» **PROBLEM**:
Begin with the line holding "Task: Open the help question mark icon" and end with the last line of the records below. Set down exactly those lines and leave out every picture.

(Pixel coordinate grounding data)
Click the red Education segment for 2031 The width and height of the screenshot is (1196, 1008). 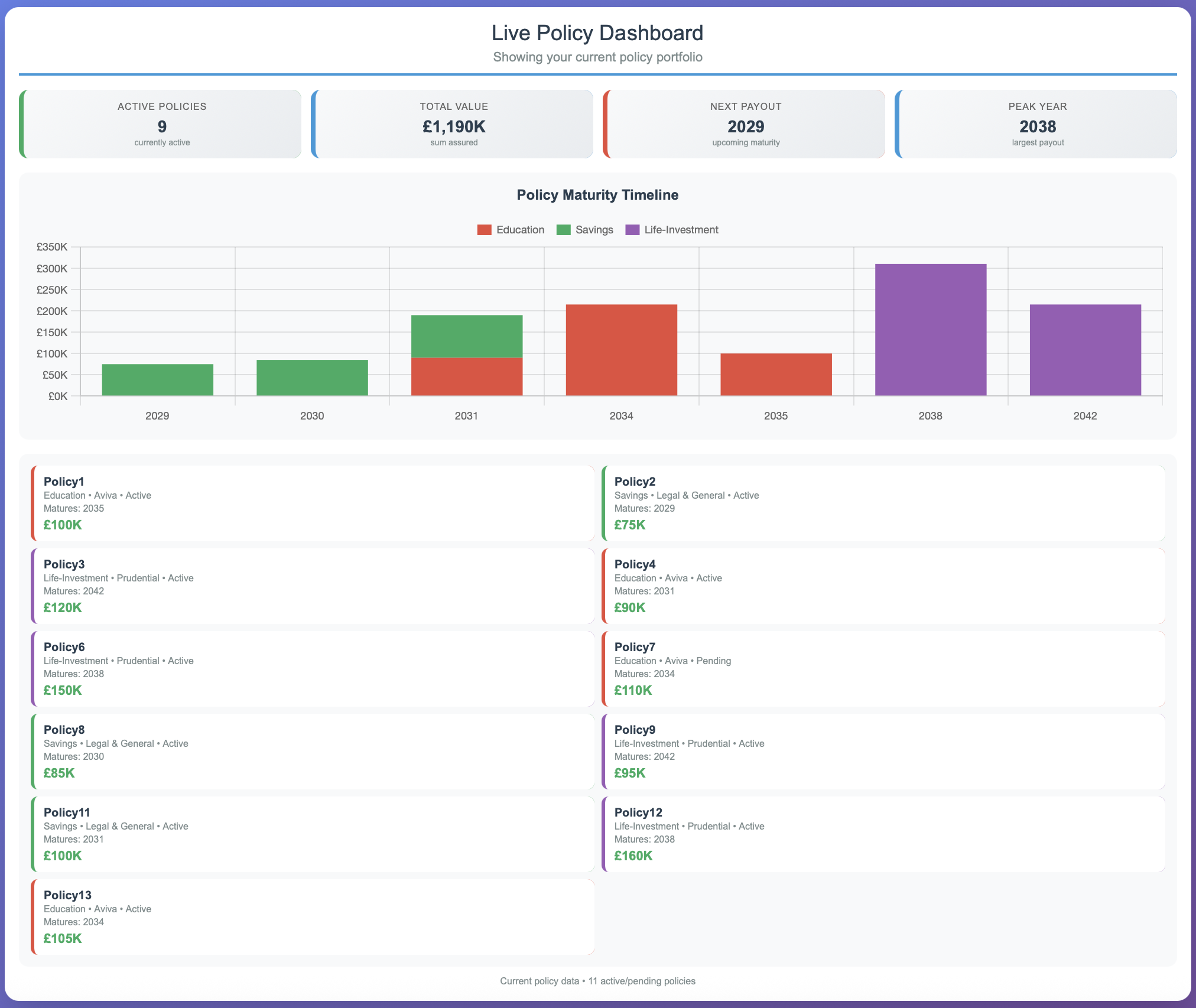(467, 377)
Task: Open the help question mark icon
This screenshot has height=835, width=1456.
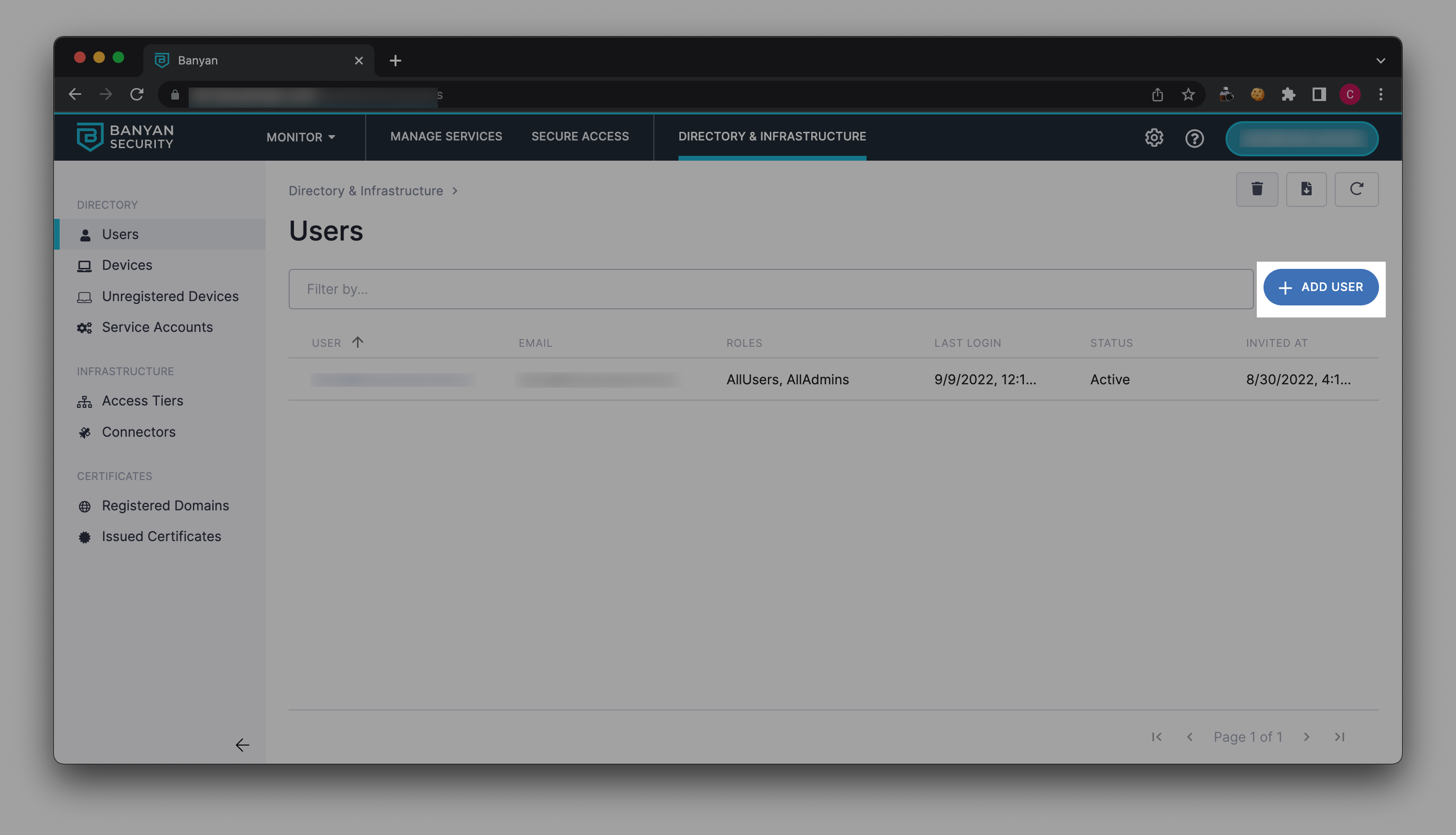Action: click(x=1194, y=138)
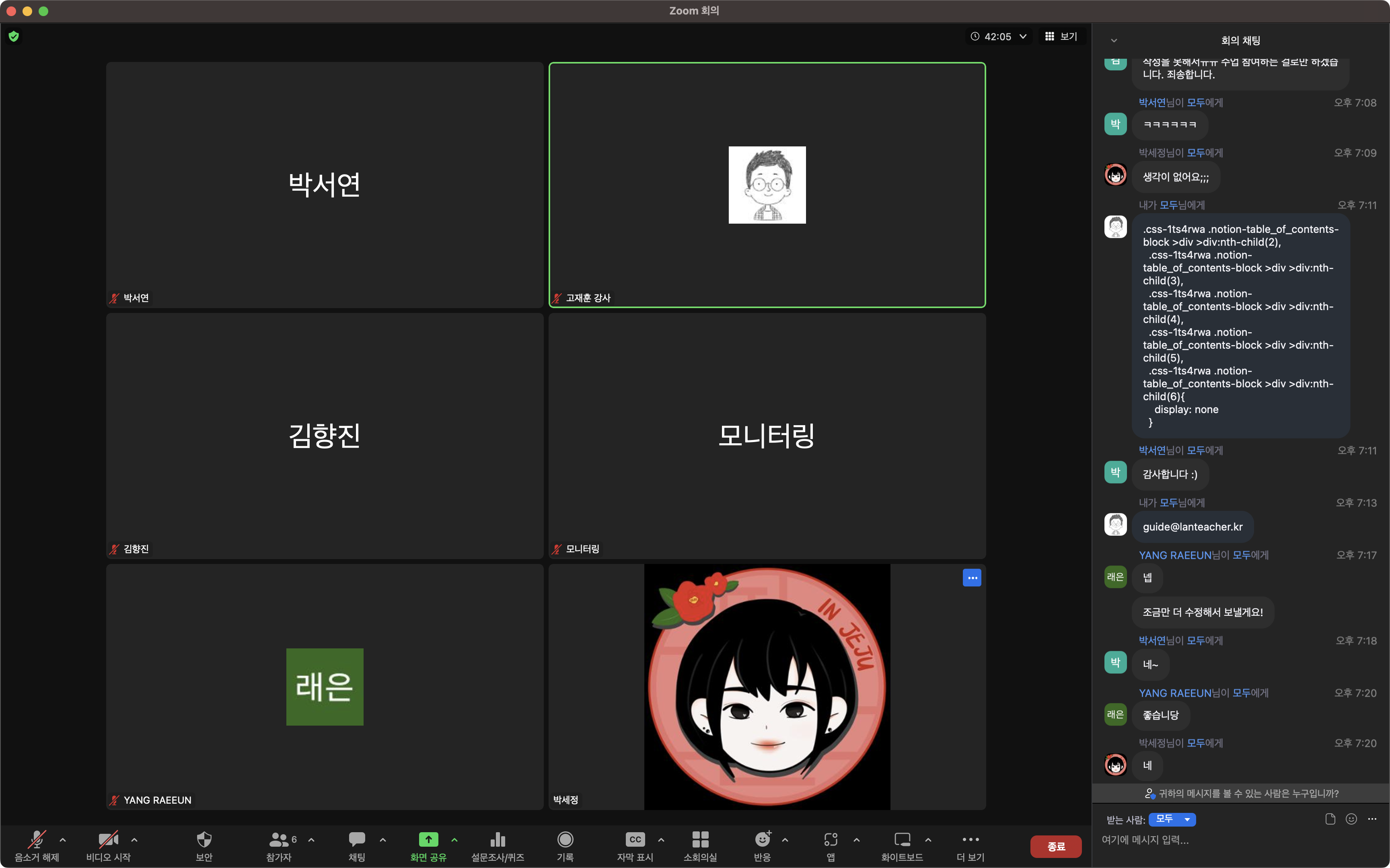Open the View (보기) menu
This screenshot has height=868, width=1390.
1061,36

» **RESULT OF THIS TASK**:
Task: Open the help question mark icon
This screenshot has height=835, width=1456.
Action: click(x=1194, y=138)
Open the View (보기) menu
This screenshot has height=868, width=1390.
1061,36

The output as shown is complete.